Sonnet 73

Although at first glance this sonnet appears to be about death, it is, like the majority of Shakespeare’s poetry, about love. As is typical in his work Shakespeare has kept to the traditional sonnet form of 14 lines, all in iambic pentameter, and is arranged in three quatrains with a closing couplet. Its rhyme scheme is ab ab cd cd ef ef and gg.

The most powerful imagery within the sonnet is that which describes the passing of time, giving the poem an almost palpable aura of pathos. From the outset, Shakespeare mixes metaphor within this imagery, and while the illustration is of a tree in winter, the reader is in no doubt that the tree is the poet himself.

‘That time of year thou mayst in me behold

When yellow leaves, or none, or few, do hang

Upon those boughs which shake against the cold’.

The poet uses caesura as well as enjambment at this point to reinforce the images, the commas after none and few creating powerful pauses, while Upon follows so naturally after hang as a single breath. The final imagery within this quatrain is that of the deserted choir, abandoned by even the birds, perhaps a metaphor for the poets’ feeling of imminent abandonment by the poems intended recipient.

The second quatrain continues in the same vein, as does the third, concentrating on imagery that reinforces the theme of times passage. Within the second quatrain, the image invoked is that of days passing:

‘In me thou see’st the twilight of such day’

While the third quatrain shortens the time to a bare moment with:

‘In me thou see’st the glowing of such fire’.

At all times the reading is personal, Shakespeare telling the recipient what he sees. Death is a constant within the poem, brought to mind with the bare ruin’d choirs (a possible allusion to the destruction of the monasteries) of the first quatrain, the black night of the second, and the death-bed and ashes of the third. Even sleep is referred to as death, as in Death’s second self.
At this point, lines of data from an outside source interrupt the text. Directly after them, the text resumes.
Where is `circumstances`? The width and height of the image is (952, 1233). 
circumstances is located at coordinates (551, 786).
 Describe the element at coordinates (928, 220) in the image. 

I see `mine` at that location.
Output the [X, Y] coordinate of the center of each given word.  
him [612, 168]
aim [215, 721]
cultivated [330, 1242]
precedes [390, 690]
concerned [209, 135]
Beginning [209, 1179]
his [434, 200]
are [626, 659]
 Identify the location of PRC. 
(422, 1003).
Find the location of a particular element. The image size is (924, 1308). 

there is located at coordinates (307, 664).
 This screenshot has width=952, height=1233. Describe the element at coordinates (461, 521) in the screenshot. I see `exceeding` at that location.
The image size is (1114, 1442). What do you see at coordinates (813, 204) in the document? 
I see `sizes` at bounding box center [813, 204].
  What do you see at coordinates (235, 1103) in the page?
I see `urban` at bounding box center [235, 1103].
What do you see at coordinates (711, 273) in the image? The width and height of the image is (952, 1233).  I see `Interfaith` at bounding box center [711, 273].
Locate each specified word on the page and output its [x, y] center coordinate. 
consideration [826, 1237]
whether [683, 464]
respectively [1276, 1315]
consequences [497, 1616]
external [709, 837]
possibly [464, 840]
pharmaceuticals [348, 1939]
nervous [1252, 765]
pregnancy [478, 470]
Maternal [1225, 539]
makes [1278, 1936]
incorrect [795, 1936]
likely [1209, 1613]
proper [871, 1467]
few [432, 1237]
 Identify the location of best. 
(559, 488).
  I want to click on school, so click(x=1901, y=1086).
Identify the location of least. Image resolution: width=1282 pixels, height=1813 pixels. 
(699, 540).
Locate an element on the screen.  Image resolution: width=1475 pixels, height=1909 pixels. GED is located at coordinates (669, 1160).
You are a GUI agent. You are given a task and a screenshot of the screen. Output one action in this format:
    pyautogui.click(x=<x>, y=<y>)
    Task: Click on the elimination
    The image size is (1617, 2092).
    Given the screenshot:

The voice throughout is as at best melancholy, though the final couplet is surprisingly upbeat, and constitutes the poems turn. Shakespeare finishes with the lines:

‘This thou perceivest, which makes thy love more strong

To love that well that thou must leave ere long.’

This implies that the lover has accepted the loss that is too come, and instead of running away from it has embraced it and ultimately accepted it.